There's a lengthy article in yesterday's NYT talking about California's new "post-partisan primary" law:
One outgrowth of California’s budget agreement may have set the table for something the state does often and well: force a national re-examination of a public policy issue, in this case ridding state capitals of partisan gridlock.
In approving the budget early Thursday, California lawmakers also agreed to place on the ballot a proposed constitutional amendment that would do away with partisan primaries in favor of an open-primary system in which the top two vote-getters, regardless of party affiliation, would face off in a general election.
The article gushes about how this might be a possible solution to the sort of gridlock that nearly brought California down.
There's a lot of reasons why that's wrong, (and why party-free primaries are a disaster for voters) but the simplest is this -- what nearly destroyed California was not partisanship, but its requirement that the budget be passed by a supermajority, a horrible systemic flaw that California shares with only two other states.
Supermajority requirements replace majority rule with rule by minority centrists.
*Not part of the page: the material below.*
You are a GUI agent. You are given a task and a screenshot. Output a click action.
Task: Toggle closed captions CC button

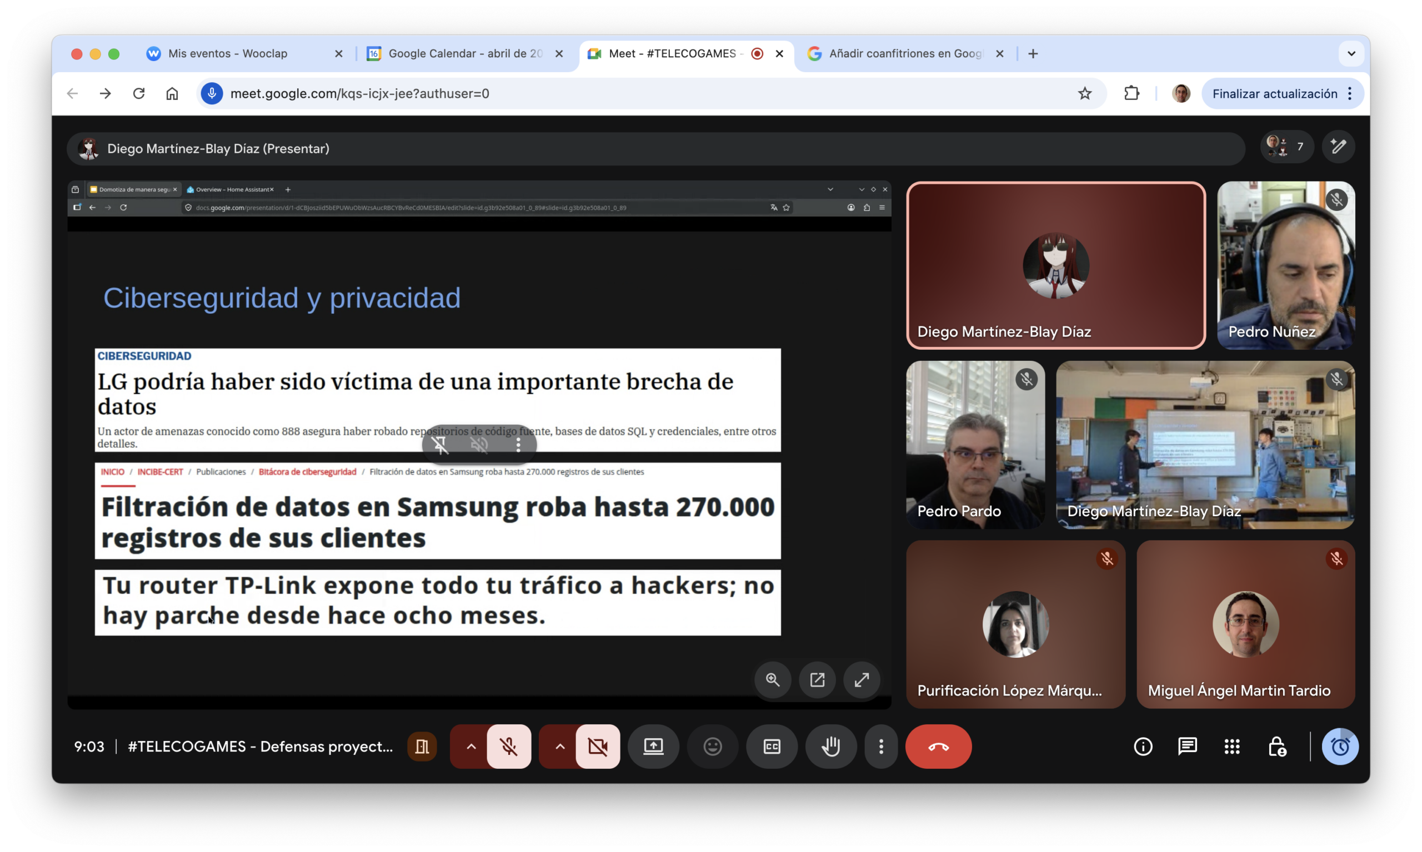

And since minority centrists have little incentive to play with the majority party (and doubly so when the media lets minority centrists portray them as having a principled moderate stance), there is a hugely disproportionate influence that they end up wielding. This is why three Republican Senators could gut the stimulus bill, and it is why Abel Maldonado, a person that the NYT describes as a" moderate Republican", was able to threaten California with bankruptcy if he did not get his "post-partisan" bill passed.
If you want to stop gridlock, the recipe is stronger parties, not weaker ones, and a system that allows the majority to rule.
Oh, and a media that stops romanticizing centrist blackmail. But I'm not holding my breath on that one.